Thema 2 Voortplanting en seksualiteit
Basisstof 1 Geslachtsorganen
Samenvatting
In deze basisstof leer je over de geslachtsorganen van jongens en meisjes. Deze organen spelen een belangrijke rol bij de voortplanting. Je leert hoe ze eruitzien, waar ze zich bevinden en welke functies ze hebben. Ook ontdek je hoe mannelijke en vrouwelijke geslachtscellen worden gevormd en welke route ze volgen in het lichaam.
Lesdoelen
- Je kunt de mannelijke en vrouwelijke geslachtsorganen benoemen en hun functie uitleggen.
- Je weet waar zaadcellen en eicellen worden gevormd.
- Je kunt uitleggen wat de weg van de zaadcel is tot aan de bevruchting.
- Je begrijpt waarom voortplanting belangrijk is voor het voortbestaan van de soort.
Lesinhoud
Bij de man horen de geslachtsorganen vooral aan de buitenkant van het lichaam:
- Penis – zorgt ervoor dat sperma in het lichaam van de vrouw komt.
- Balzak – huidplooi waarin de teelballen liggen.
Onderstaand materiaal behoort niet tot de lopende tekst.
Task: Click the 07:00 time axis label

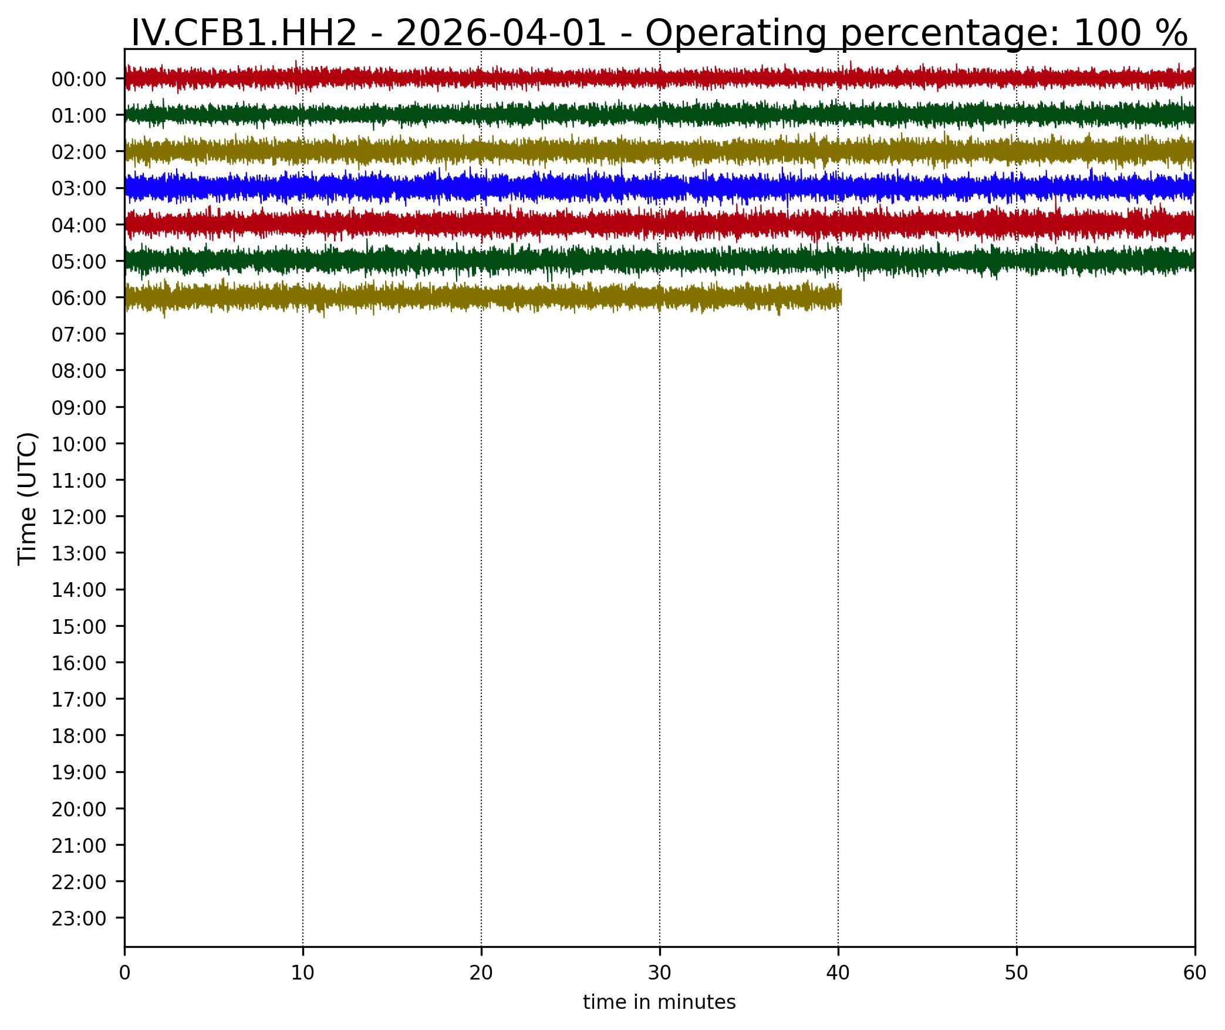Action: pos(79,335)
- Teelballen – maken de zaadcellen, de mannelijke geslachtscellen.
- Bijballen – slaan de zaadcellen tijdelijk op.
- Zaadleiders – vervoeren de zaadcellen richting de urinebuis.
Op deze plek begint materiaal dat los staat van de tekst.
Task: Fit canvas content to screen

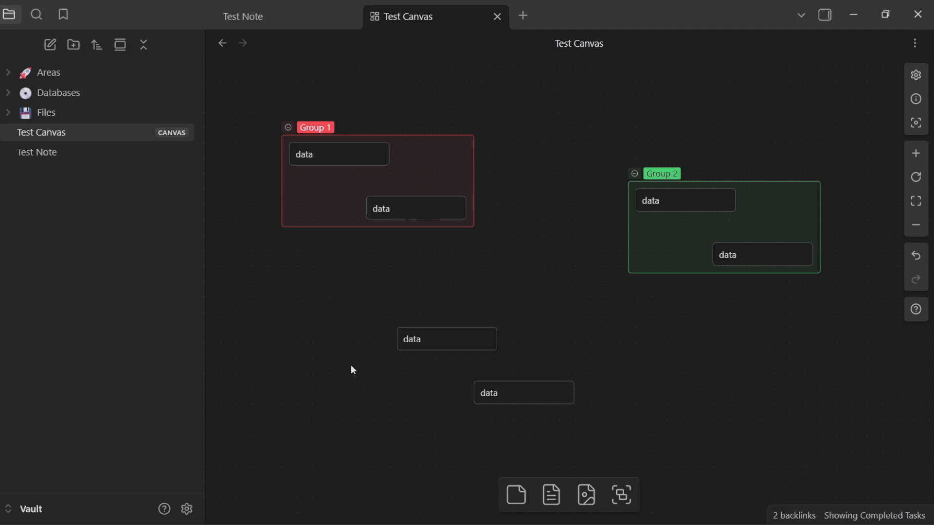Action: [916, 200]
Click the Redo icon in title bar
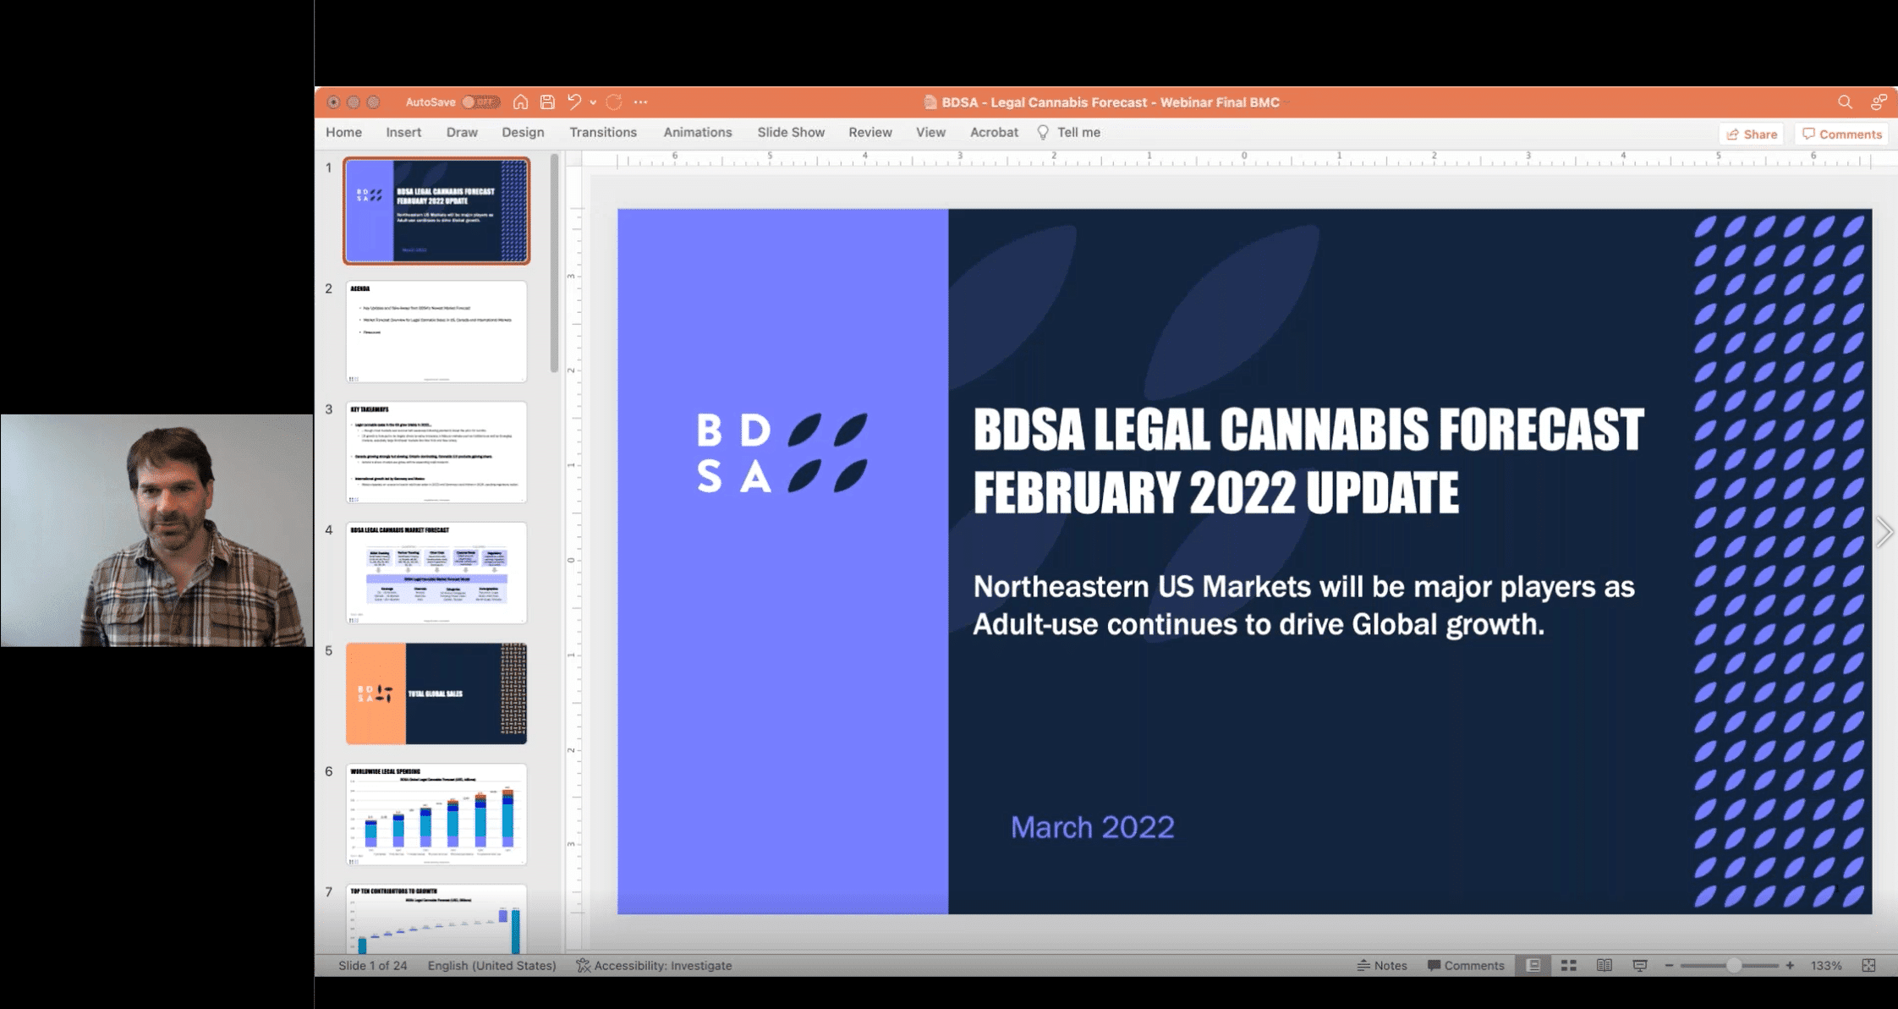1898x1009 pixels. [614, 102]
- Urinebuis – voert urine én sperma naar buiten.
Bij de vrouw liggen de geslachtsorganen grotendeels in het lichaam:
- Eierstokken – maken de eicellen, de vrouwelijke geslachtscellen.
- Eileiders – vervoeren de eicellen richting de baarmoeder.
- Baarmoeder – hier kan een bevruchte eicel uitgroeien tot een baby.
- Vagina – hier komt sperma binnen en hierdoor verlaat een baby het lichaam bij de geboorte.
- Schaamlippen – beschermen de ingang van de vagina.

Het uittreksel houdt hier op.